WRITTEN REQUEST: Show every line of the rows below that contains the string "perform". Copy each such line in full.

** start PROVIDED DATA **

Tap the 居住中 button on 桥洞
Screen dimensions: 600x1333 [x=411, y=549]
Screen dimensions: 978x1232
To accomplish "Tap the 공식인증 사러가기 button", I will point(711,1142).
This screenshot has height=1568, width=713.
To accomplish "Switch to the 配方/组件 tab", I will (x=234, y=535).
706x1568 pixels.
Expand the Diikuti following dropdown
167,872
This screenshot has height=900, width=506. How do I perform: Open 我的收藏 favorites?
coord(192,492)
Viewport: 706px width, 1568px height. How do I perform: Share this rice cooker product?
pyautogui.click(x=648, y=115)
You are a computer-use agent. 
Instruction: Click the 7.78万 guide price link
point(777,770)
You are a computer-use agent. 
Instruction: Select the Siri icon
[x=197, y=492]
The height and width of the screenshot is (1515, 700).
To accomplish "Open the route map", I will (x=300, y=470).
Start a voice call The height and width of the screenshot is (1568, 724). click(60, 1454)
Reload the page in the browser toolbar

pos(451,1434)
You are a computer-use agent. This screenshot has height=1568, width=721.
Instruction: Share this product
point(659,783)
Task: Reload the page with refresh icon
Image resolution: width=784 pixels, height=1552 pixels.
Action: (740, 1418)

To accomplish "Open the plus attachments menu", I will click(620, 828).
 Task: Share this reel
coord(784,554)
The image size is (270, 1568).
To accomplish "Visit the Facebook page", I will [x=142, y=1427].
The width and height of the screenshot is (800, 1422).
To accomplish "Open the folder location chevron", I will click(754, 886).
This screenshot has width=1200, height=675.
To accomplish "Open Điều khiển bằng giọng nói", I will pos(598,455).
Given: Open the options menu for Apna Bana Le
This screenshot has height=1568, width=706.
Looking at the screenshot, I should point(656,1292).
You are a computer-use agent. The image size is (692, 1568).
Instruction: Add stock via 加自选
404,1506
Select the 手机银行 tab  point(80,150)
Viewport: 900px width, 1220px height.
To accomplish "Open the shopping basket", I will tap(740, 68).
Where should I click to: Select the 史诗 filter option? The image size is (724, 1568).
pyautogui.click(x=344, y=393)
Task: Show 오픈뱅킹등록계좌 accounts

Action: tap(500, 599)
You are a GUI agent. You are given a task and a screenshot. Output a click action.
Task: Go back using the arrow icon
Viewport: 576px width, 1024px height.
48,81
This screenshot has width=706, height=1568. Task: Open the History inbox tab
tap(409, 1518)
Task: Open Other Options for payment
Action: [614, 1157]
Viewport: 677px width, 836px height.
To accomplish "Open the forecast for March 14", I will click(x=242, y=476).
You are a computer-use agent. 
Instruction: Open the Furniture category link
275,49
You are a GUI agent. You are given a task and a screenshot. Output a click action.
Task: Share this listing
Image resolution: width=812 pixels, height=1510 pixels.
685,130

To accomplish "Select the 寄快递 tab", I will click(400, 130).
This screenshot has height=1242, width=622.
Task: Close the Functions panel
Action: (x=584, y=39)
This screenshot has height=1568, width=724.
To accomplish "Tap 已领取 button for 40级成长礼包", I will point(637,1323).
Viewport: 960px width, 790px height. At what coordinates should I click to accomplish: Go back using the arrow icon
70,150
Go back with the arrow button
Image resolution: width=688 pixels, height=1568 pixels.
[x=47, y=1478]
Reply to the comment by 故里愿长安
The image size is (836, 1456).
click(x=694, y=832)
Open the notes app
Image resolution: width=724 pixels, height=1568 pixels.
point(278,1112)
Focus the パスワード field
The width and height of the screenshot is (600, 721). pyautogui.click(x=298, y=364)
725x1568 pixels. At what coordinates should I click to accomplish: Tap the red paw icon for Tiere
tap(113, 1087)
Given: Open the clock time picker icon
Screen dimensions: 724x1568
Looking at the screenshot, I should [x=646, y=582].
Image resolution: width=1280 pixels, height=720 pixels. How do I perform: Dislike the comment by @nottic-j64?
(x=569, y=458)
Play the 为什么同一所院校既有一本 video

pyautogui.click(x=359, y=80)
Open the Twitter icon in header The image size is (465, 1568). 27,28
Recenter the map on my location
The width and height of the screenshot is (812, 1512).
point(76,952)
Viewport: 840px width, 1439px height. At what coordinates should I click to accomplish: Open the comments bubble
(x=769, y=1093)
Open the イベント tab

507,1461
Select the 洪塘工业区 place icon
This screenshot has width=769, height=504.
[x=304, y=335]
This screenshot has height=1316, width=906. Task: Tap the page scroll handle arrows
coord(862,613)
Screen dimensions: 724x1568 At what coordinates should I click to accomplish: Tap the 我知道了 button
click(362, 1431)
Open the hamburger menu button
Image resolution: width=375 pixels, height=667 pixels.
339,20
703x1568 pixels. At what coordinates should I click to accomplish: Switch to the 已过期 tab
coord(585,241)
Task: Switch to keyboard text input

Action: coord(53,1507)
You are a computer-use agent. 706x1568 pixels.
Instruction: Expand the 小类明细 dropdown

** end PROVIDED DATA **

RESPONSE TO THE EXERCISE:
This screenshot has height=900, width=506. How do I perform: Open 我的收藏 favorites?
Viewport: 706px width, 1568px height. How do I perform: Share this rice cooker product?
Image resolution: width=1280 pixels, height=720 pixels. How do I perform: Dislike the comment by @nottic-j64?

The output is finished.